おそらく誰にでも、手放すことができずにいつもそばに置いておきたい本があるだろう。

 

読み込むうちに血肉化していわば自分の身体の一部になったとでも言うのか。
「身体性の書」ではそんな本たちについて語ってみたい。

 

第1回はこちら

第2回はこちら

第3回はこちら

 

『はなしっぱなし』上下巻 

五十嵐大介

 

 

初めて来たがこの場所を知っている

 

 

この漫画を読むと、足下に強い潮流を感じ、遠くへと運ばれていることに気付く。
圧倒的な物語の力によって、引っ張られていく先はとても不思議な場所だ。

 

そこには時間がない。

過去であり、未来であり、一瞬が永遠であり、永遠が一瞬である。

 

そこには大きさがない。

マクロであると同時にミクロでもあり、ミクロであると同時にマクロでもある。

 

そこでは意味を持たない。

形は形のまま、色は色のまま、まだ意味というラベルは貼られていない。

 

そこには生死がない。

生と死は対立するものでなく、等価なものとして存在する。

 

しばらくたたずんでいると、この場所を知っていることに気付く。
初めて来たが、世界のありようには馴染みがあるのだ。

 

ここは自分に一番近く、一番遠いところ、潜在意識の奥底。

 

シャーマニスティックと言ってしまっていいかもしれない短編の数々は、
現代のお伽噺と表現できるだろうか。

 

世の中のお伽噺はいにしえから伝えられるものが多く、
自分との距離を感じる場合があるが、ここでは時代背景をあえて現代に設定することで、
そういった種類のファンタジーが現代でも力を持ちうることを示している。

 

動物と話ができたり、精霊が見えたりする。さまざまな想像上の生き物も登場する。
象徴的だったり、隠喩的だったり、直喩的だったりするが、いろんな角度から解釈ができる。
不可思議な話ばかりだけれど、なぜだかすとんと腑に落ちる。

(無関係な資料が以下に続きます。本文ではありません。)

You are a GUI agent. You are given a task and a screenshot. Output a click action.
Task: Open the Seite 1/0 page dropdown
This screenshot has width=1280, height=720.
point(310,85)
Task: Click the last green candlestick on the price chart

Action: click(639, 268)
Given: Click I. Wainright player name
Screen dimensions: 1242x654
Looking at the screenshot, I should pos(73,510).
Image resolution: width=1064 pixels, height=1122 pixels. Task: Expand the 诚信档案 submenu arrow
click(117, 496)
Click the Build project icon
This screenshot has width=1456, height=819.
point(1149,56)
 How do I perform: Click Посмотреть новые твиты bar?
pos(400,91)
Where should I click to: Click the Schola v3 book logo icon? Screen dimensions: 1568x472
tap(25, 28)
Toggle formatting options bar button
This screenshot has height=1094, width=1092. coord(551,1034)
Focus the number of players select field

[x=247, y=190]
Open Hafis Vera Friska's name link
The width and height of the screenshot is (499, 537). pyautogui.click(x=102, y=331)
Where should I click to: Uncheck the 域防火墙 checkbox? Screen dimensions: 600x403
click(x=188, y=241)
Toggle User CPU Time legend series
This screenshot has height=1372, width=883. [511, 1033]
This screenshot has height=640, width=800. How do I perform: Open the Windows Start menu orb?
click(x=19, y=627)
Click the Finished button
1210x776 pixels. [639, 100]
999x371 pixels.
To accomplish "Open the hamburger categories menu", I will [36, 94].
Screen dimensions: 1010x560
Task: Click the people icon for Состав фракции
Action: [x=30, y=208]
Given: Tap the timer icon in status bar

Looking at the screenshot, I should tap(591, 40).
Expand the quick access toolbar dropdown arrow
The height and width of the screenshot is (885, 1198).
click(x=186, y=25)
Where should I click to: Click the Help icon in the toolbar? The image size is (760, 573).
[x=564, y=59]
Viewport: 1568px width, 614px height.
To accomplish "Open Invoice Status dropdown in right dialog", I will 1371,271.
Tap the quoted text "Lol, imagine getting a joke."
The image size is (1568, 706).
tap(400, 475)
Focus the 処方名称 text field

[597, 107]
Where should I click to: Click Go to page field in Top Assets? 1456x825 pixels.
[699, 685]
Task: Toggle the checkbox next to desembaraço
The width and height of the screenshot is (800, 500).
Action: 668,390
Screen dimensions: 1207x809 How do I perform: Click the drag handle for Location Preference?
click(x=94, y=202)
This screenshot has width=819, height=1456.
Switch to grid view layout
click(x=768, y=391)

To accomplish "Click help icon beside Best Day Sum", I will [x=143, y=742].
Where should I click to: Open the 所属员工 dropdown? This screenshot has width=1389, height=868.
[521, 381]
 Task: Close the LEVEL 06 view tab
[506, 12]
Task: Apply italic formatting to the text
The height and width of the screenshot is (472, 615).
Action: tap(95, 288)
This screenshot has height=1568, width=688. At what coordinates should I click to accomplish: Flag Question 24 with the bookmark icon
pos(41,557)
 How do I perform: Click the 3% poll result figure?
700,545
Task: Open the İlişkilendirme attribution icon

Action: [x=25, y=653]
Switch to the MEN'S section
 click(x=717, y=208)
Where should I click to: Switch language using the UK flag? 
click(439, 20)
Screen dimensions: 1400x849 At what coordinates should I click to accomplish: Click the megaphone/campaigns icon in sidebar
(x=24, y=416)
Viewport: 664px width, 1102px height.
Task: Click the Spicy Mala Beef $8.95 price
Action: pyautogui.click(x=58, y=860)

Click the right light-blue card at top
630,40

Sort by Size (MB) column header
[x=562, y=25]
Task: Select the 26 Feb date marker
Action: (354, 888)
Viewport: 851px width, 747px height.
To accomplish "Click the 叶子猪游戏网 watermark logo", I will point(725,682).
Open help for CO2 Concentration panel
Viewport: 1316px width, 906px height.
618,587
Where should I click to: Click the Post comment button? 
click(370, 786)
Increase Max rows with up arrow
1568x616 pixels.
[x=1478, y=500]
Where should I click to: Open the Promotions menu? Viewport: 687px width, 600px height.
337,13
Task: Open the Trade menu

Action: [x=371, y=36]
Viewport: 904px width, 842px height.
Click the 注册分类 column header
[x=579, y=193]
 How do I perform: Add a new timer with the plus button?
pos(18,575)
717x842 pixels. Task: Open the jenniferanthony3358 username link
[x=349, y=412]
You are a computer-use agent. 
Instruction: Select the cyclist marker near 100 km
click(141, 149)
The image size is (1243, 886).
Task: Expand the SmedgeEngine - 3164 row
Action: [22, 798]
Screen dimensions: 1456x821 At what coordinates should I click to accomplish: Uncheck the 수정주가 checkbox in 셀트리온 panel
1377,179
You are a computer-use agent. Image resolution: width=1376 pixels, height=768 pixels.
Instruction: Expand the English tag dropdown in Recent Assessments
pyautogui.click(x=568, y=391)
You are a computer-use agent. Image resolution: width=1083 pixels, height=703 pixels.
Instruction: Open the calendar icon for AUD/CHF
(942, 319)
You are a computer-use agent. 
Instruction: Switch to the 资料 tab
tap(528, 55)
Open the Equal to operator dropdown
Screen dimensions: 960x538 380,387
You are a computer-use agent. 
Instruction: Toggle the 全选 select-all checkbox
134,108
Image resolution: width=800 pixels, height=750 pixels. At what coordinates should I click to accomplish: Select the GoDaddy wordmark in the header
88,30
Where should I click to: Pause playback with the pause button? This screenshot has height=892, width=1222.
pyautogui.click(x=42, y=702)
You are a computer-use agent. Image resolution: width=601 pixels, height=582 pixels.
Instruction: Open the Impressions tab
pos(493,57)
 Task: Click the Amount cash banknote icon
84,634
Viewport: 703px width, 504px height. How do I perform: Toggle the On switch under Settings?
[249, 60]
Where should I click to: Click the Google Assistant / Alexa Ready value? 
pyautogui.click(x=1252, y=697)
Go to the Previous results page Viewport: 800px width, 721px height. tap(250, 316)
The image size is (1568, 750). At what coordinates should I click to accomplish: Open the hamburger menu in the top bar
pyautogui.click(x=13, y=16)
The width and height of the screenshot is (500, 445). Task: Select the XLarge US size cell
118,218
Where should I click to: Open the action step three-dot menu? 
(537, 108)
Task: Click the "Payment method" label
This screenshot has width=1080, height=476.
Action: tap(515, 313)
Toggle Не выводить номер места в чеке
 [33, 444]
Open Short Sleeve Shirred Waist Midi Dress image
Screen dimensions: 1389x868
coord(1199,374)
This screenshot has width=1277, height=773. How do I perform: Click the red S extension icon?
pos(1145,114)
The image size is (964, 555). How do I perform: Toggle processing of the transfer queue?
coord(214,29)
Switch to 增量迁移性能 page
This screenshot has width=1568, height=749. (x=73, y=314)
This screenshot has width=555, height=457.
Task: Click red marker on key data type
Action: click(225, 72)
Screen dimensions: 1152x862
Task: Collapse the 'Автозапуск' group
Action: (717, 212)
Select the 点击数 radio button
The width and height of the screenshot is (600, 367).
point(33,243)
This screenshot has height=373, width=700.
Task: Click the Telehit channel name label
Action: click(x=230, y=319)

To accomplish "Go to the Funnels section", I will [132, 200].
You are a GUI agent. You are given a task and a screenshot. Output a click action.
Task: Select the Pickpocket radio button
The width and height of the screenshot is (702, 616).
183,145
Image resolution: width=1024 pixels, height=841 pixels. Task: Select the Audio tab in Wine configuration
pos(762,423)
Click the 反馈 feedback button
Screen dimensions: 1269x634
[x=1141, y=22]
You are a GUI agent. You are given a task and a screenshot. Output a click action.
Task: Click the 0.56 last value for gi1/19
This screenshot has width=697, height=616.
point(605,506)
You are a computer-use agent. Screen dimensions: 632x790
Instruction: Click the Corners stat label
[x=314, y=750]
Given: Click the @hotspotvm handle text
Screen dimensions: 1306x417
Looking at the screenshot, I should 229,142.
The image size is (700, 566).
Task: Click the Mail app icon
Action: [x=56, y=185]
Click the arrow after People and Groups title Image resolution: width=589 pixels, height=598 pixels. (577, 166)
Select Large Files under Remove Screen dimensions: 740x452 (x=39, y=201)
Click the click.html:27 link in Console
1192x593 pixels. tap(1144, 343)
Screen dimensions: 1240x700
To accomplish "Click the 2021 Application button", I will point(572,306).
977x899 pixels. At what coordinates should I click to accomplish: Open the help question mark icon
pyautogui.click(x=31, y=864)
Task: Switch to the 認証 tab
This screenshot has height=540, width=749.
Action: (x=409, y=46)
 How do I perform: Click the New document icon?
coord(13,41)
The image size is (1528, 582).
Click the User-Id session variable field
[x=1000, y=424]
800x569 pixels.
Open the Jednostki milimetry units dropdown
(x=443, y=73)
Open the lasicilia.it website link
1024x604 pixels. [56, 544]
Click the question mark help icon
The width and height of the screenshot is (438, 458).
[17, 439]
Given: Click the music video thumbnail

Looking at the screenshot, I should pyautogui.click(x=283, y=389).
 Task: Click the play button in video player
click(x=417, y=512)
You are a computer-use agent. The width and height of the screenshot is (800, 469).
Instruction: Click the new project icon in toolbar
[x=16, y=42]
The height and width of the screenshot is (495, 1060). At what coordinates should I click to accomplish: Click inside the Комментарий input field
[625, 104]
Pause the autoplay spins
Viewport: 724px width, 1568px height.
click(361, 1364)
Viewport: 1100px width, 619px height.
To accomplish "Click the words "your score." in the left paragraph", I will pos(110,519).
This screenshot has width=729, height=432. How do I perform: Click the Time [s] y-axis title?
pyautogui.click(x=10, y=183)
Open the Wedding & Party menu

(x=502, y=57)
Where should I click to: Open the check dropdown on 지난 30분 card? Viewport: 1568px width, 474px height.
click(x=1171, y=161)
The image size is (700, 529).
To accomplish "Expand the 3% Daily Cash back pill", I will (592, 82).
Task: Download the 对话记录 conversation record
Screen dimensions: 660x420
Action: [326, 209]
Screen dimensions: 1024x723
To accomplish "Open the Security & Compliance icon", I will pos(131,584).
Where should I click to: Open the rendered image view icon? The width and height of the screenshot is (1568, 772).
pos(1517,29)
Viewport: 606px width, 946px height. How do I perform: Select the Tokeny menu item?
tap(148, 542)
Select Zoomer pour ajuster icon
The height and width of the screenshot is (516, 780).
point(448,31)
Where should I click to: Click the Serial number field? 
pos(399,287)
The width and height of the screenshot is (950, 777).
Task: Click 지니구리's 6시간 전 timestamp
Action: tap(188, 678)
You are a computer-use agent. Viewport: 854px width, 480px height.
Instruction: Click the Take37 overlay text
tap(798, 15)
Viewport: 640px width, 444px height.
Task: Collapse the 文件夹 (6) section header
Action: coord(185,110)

頭ではなく、身体で理解できる。

 

カイエ・ソバージュ』でも示されるように、人が自然や動物との対称性を獲得するには、
バランスがとれた「善なる物語」が必要となってくる。

 

洞窟のなかで、火を焚き、そのまわりにひとびとが集まり、シャーマンから出る言葉を待つ。
それは精霊の言葉でもあるし、生き物の代弁でもあるし、自然からの予言であるかもしれない。
かつて人々はそのように関係性を保っていた。

 

この漫画では、現代では聞くことができなくなった声をふたたび耳にすることができる。

 

五十嵐はいまを生きるシャーマンなのだ。